En la Sentencia C-434 de 2010, la Corte reafirmó que el Pacto Internacional de Derechos Económicos, Sociales y Culturales (PIDESC) hace parte del bloque de constitucionalidad, y que el Estado tiene el deber de actuar de forma inmediata y progresiva para asegurar derechos como el acceso a la cultura, la salud y la educación. Los DESC son compromisos concretos que deben traducirse en acciones reales.
La Sentencia T-428 de 2012 también dejó claro que los derechos sociales pueden protegerse por vía de tutela, especialmente cuando están ligados a la dignidad humana. La Corte recordó que avanzar en estos derechos es una obligación del Estado, y que retroceder solo puede justificarse en casos excepcionales y con razones bien sustentadas.
Derechos como la paz, el desarrollo y el ambiente sano han sido reconocidos como fundamentales y colectivos. En la Sentencia T-008 de 1992, se señaló que el derecho a la paz requiere el esfuerzo conjunto de la sociedad y que su defensa se canaliza a través de acciones populares. Esta diferencia ha generado debates sobre cómo garantizar su cumplimiento efectivo.
Aunque el principio de no regresividad ha sido clave para proteger los DESC, algunas decisiones recientes han limitado el uso de la tutela, apelando a criterios técnicos como la subsidiariedad, la conexidad y la progresividad. Estas restricciones, aunque legales, pueden debilitar la protección de quienes más necesitan del Estado.

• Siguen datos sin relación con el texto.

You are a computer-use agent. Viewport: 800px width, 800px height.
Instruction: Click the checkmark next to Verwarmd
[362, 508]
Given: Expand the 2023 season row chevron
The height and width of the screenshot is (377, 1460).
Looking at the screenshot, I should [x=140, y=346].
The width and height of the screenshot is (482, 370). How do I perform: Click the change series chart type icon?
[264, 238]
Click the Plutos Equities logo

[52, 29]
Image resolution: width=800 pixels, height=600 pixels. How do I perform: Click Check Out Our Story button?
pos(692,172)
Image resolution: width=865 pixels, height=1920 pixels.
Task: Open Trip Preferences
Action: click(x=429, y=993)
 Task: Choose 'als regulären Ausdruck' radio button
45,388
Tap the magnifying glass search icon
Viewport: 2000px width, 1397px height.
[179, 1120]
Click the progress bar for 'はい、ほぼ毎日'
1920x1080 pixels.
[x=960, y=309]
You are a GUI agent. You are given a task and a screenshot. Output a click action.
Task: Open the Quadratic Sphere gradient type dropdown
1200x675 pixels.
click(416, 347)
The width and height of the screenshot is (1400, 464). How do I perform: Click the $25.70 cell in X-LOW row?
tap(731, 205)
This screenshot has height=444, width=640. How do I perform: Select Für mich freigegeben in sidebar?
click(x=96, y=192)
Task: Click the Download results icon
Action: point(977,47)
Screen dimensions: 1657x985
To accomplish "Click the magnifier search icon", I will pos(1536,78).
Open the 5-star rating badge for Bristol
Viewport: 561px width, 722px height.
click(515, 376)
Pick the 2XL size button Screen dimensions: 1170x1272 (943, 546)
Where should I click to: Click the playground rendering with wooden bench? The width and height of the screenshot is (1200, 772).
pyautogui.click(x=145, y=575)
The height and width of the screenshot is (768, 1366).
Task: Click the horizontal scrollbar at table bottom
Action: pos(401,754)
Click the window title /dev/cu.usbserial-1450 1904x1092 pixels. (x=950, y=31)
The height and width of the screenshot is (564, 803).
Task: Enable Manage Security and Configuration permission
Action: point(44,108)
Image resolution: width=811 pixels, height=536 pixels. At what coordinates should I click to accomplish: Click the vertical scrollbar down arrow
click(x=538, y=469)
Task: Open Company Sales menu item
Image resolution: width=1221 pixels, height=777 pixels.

El uso del precedente como herramienta para dar estabilidad a las decisiones judiciales también puede convertirse en un obstáculo si se prioriza la seguridad jurídica por encima de la justicia material. La Corte ha advertido que no toda regresión es arbitraria, pero debe ser excepcional y respaldada por motivos constitucionalmente válidos.
La jurisprudencia constitucional ha sido un motor para hacer realidad los DESC en Colombia. Pero su solidez se ve amenazada por cambios doctrinales, presiones políticas y el riesgo de desprofesionalización en las altas cortes. Frente a esto, se necesita una ciudadanía vigilante, una academia crítica e instituciones comprometidas con el Estado social de derecho. La defensa de estos derechos involucra a toda la sociedad y compromete especialmente a quienes ejercen funciones públicas. Que no nos roben también la esperanza.